Project ARK receives $6.7 million to provide HIV care to women, children

Project ARK, the St. Louis area’s only organization that coordinates medical care, social support and prevention services for children, youth, young adults, women and families living with or at risk for HIV infection, has received a $6.7 million, five-year grant from the U.S. Department of Health and Human Services.

The grant, the largest that supports Project ARK and the foundation of the program, was awarded through the Ryan White HIV/AIDS Treatment Modernization Act Part D, allowing Project ARK to continue to provide HIV care to children, youth ages 13-24, and women through a family centered approach.

Storch
Gregory Storch

Project ARK, or AIDS/HIV Resources and Knowledge, is a collaboration among the School of Medicine, St. Louis Children’s Hospital and other area health-care providers including the Saint Louis University School of Medicine. Together, the collaborators provide HIV primary care, case management, mental health and substance abuse evaluation and treatment, counseling, support groups and primary prevention education.

The St. Louis area has an estimated 4,700 people living with HIV/AIDS. Up to 40 percent of them are unaware they have HIV, which disproportionately affects minorities and the poor. In 2006, Project ARK provided services to 653 people infected with HIV, of which about three-fourths were African-American. In 2007, the project expects to serve 679 clients.
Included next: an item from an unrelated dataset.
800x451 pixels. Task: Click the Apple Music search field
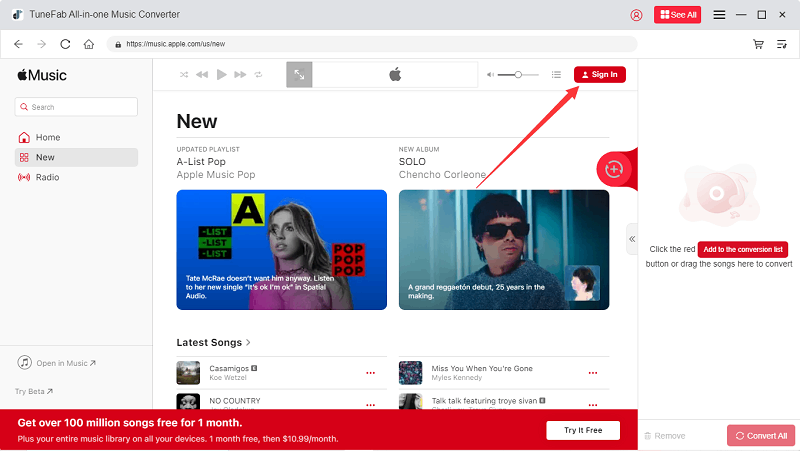tap(76, 107)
“We are very happy to receive this grant as it will allow us to address the needs of newly enrolling individuals and their families while continuing to provide optimum service to existing clients,” said Gregory Storch, M.D., medical director of Project ARK and the Ruth L. Siteman Professor of Pediatrics.

“Last year, we had more than 100 new HIV-infected clients in the program. Those individuals often have a high level of need for social support services when they enter the program,” said Storch, also director of the Division of Infectious Diseases at St. Louis Children’s Hospital.

The federal Ryan White program is named after an Indiana teenager whose own struggle with AIDS and AIDS-related discrimination helped educate the nation. Ryan White died in 1990, the same year the program was enacted.

For low-income, uninsured AIDS patients, the Ryan White Act also provides access to HIV drugs, including protease inhibitors that are known to prolong the lives of HIV patients, mental health services, case management and dental care.

Project ARK also receives funding from the Centers for Disease Control and Prevention, Ryan White Parts A and B and private foundations. It has been funded by the Ryan White Act since 1995.